Cette réunion a été pour Agridées une opportunité de présenter les principaux messages de la note de think tank récemment publiée « Agriculture : concilier rentabilité économique et action climatique ». Ce fut également l’occasion pour le think tank  d’animer une table ronde avec différents acteurs de la région Bourgogne Franche Comté, illustrant leurs actions en matière d’agriculture bas carbone.

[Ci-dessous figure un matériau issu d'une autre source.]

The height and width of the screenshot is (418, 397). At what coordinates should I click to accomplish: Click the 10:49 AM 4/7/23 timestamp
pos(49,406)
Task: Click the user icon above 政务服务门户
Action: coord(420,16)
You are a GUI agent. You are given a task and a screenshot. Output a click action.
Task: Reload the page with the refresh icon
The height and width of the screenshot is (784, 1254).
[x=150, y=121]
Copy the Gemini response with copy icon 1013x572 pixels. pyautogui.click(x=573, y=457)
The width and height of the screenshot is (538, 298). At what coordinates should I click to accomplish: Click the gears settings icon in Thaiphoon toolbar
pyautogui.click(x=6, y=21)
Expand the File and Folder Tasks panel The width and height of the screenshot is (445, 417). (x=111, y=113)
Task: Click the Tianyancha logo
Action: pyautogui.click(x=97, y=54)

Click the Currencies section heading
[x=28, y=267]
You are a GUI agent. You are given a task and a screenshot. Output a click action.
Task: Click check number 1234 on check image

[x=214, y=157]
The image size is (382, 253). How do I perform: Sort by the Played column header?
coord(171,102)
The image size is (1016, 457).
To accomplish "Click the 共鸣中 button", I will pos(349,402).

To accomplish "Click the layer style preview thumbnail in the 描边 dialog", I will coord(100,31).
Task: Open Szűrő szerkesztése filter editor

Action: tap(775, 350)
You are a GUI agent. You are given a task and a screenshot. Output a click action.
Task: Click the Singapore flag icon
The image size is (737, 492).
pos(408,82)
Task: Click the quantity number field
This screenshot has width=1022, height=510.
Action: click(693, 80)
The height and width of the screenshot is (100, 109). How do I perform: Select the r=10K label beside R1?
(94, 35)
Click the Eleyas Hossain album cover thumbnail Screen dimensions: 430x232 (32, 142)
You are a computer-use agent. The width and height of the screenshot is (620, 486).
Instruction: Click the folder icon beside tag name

Nous y avons retrouvé certains messages mis en avant lors des événements des 16 et 25 mai 2022 (le rôle de la data agricole pour construire des indices de mesure robustes, l’importance de la massification des actions pour que l’agriculture séquestre de grandes quantités de carbone et contribue donc significativement à l’atténuation du changement climatique, le besoin de formation et d’acculturation des acteurs), complétés par d’autres éclairages.

La réflexion de certains agriculteurs visant à améliorer leur bilan carbone les conduit à repenser leur exploitation de manière systémique, voire de diversifier leurs activités : installation de panneaux photovoltaïques, production pour la méthanisation, introduction d’animaux d’élevage, culture de plantes à parfum, telles que la lavande.

Le rôle de l’arbre dans l’agriculture bas carbone a également été développé (agroforesterie, plantation de haies bocagères, de vergers pâturés, plantations truffières…). Les promesses sont nombreuses en matière de co-bénéfices : séquestration de carbone sur le long terme, amélioration de la biodiversité, relocalisation de certaines productions comme celles des piquets (aujourd’hui en acacia et majoritairement importés de pays d’Europe de l’Est). Ces bénéfices potentiels doivent encore être confirmés, et les acteurs se mobilisent pour construire des références sur le long terme.

Enfin, les attentes des acteurs engagés dans l’agriculture bas carbone sont importantes, non seulement pour améliorer la robustesse du modèle économique des exploitations agricoles, mais aussi pour leur « effet marketing », contribuant à améliorer l’image des agriculteurs ou des coopératives dans la société (auprès du voisinage par exemple).